Georges Pioch naquit à Paris dans une famille catholique pratiquante. Son père était plombier, sa mère giletière. Il fit ses études au collège Chaptal, passa son baccalauréat, puis suivit des cours libres à la Sorbonne et au Collège de France. Il exerça successivement divers métiers : employé de banque, correcteur d’imprimerie, correcteur-lecteur chez l’éditeur Ollendorff qui publia plusieurs de ses œuvres. Bien vite, il se passionna pour la poésie, écrivit des vers et fit paraître plusieurs recueils de poèmes au Mercure de France à partir de 1896.
Dès cette époque, Pioch côtoya les milieux anarchistes. En 1900, il devint critique théâtral et littéraire au Libertaire. Francis Jourdain* affirme qu’il fut un des principaux animateurs de l’hebdomadaire. La même année, au second congrès général des organisations socialistes à Paris, salle Wagram, il avait représenté la chambre syndicale des ouvriers ébénistes de Cette (Hérault). Devenu farouche anticlérical et antimilitariste, Pioch adhéra à l’Association internationale antimilitariste (AIA) dès sa fondation (1904). Il fut membre de son premier Comité national pour la France et collabora à son journal, l’Action antimilitariste. Il rédigea ainsi le manifeste destiné aux conscrits : « Paroles à ceux qui vont souffrir » publié dans l’Action antimilitariste en novembre 1904. Son activité de propagandiste libertaire ne l’empêcha pas de continuer son œuvre littéraire. En 1904, il publia son premier roman : L’impuissance d’Hercule. De plus, il collabora à plusieurs feuilles littéraires, notamment au Gil Blas, dont il devint rédacteur en chef en 1910. Pioch fut également critique musical. Il écrivit dans Musica dont il fut quelque temps rédacteur en chef. Il publia un Beethoven dans la série des « Portraits d’hier » lancée par Henri Fabre qui l’avait associé au comité de lecture.

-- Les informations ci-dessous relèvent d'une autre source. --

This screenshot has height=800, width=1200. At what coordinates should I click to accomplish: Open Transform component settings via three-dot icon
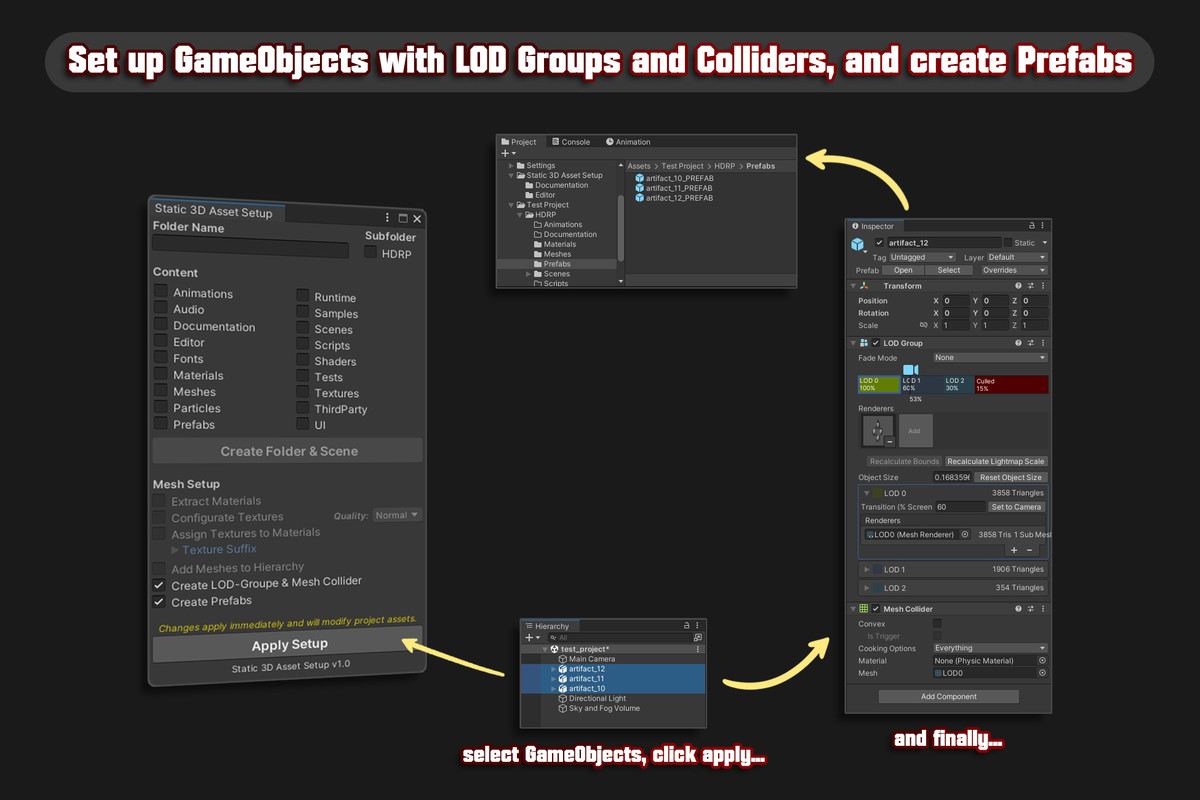pos(1043,286)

En août 1914, il devint rédacteur en chef des Hommes du jour, Victor Méric* et Gabriel Reuillard* étant mobilisés. Appelé à son tour, il fut assez vite réformé pour raisons de santé. Pioch, l’antimilitariste impénitent, passa au patriotisme le plus virulent. Il vanta les mérites des canons français, affirma que « le génie français prévaut sur le génie allemand », défendit l’Union sacrée, l’idée d’une guerre juste de défense des démocraties contre le militarisme allemand. Il dira au congrès de la Ligue des droits de l’Homme de 1929 : « Je n’ai cessé depuis d’accuser publiquement mon erreur et de la détester. »
Cependant il se reprit très vite. Il défendit Romain Rolland* avec qui il entretint une correspondance pendant la guerre ; il soutint les conférences de Zimmerwald et Kienthal. Il participa à la rédaction des feuilles à tendance pacifiste, notamment la Vague de Pierre Brizon*. Avec Henri Fabre, Séverine, Marcelle Capy*, il fonda, début 1917, le Journal du peuple, journal de pointe dans la propagande pacifiste. Séduit par la Révolution russe, Pioch s’en fit le défenseur. Aussi dès février 1919 il collabora à l’Internationale de Raymond Péricat* qui appelait à la constitution d’un parti communiste. En 1915, Pioch avait rejoint la SFIO. Membre de la 9e section de la Seine, c’est en son sein qu’il milita pour la IIIe Internationale. En août 1919, il se rapprocha du Comité de la IIIe Internationale (mais sans y adhérer affirma Boris Souvarine en 1922) et en novembre 1919 milita au comité de la Société des amis des peuples de Russie. Il signa l’« Appel aux socialistes » paru dans le Bulletin communiste du 1er mars 1920. Pioch ne cessa d’être un propagandiste au verbe intarissable. Ainsi, quand Léo Poldès* créa en 1918 « Le Club du Faubourg », il en fut le principal orateur. Il est vrai que son aspect physique lui procurait une certaine popularité : obèse aux longs cheveux bouclés, à la fine moustache, portant régulièrement le feutre de l’artiste et la lavallière. Il resta pendant des années une attraction du Faubourg. Ainsi en 1921, fut-il élu meilleur orateur pour « l’éloquence sociale » et second « Prince du verbe » derrière Henry-Marx.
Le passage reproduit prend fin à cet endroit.